In sports – stay with me non-sports types, trust me – good coaches always make sure that their players have endurance because that conditioning is in their control. They can’t, for example, teach hunger for goals or ambition and drive. But like workshop leaders, they can help to create an atmosphere of taking risks and encouraging ambitious moves.
Can a good coach breakdown skill sets? Yes, and so can a good workshop leader – an exercise on dialogue, another solely on surface tension, another on subtext. But can they teach what’s perceived as athletic clairvoyance and split-second intuition? No. Those moments that seem like clairvoyance – on the playing field and on the page – you know what I mean, right? You’re writing without really thinking about writing. Split-second decisions are happening word by word and you’re not conscious of those thoughts. It’s as if your mind is fully wired to your fingers at the keyboard just as the athlete’s body is wired to the ball, the field of play, the defense…
How does this wiring happen? It’s not God-given alone for either the writer or the athlete. What you’re actually seeing as a fan or a reader is the result of hours drilled into a craft. This might seem obvious to many of you. But for so many reasons, we believe athletes are born athletic and writers are born creative. What’s talent without time spent tending to that talent? It’s typical. It’s the rule.

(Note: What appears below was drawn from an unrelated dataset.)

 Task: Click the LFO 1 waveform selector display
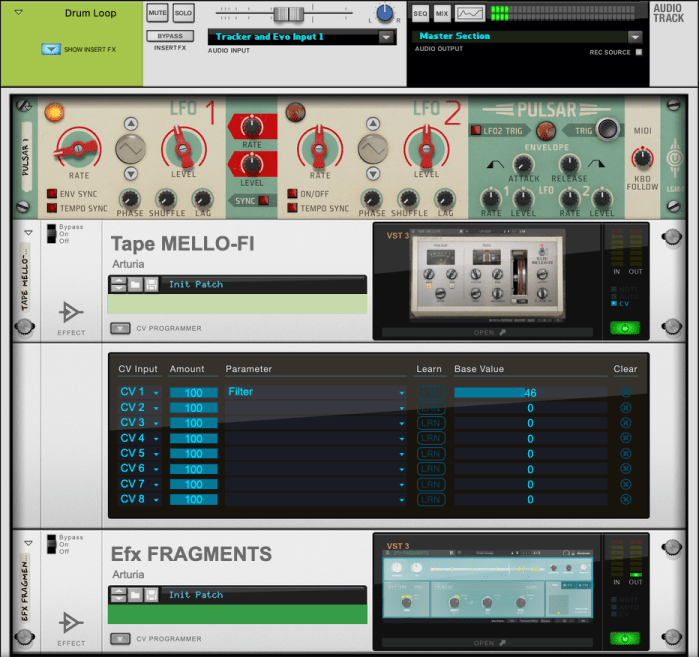[132, 150]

But, again, stick with me on this athlete/writer comparison.
Here’s a quote from Tracy Steven Peal, a speed coach and poet.

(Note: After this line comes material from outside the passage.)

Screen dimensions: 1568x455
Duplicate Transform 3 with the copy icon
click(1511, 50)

“I am very privy to the highly programmable nervous system of elite players. What is logically deemed as athletic clairvoyance, is actually a mapping, let’s say habitual patterning, that’s actually rehearsed over and over and over again on the field of play. What the spectator is seeing is actually the resultant – what makes it special and unique, is how individual athletes process this sensory information and know how to act (react is too late)… [An athlete can have] this anticipatory knack, which is more seamlessly hard-wired into his consciousness, his being. Great athletes create on the fly, sifting through the myriad of options (Bernstein’s degrees of freedom, I suppose), to find the most logical solution to the competitive matrix. It truly speaks of inspiration, perception, neuroplasticity, skill acquisition, talent, fascial networking and spatial awareness – all in a matter of milliseconds.”
What the writer is doing when at the page is this mapping, this habitual patterning. The hope is that you are going to find more and more stretches of time in which your work seems to be writing itself. So many processes that are intellectual and very conscious – and sometimes self-conscious – when you’re at the early stages of your craft are going to become unconscious. Like when you first learned to walk, it was a very conscious effort that has become unconsciously wired now.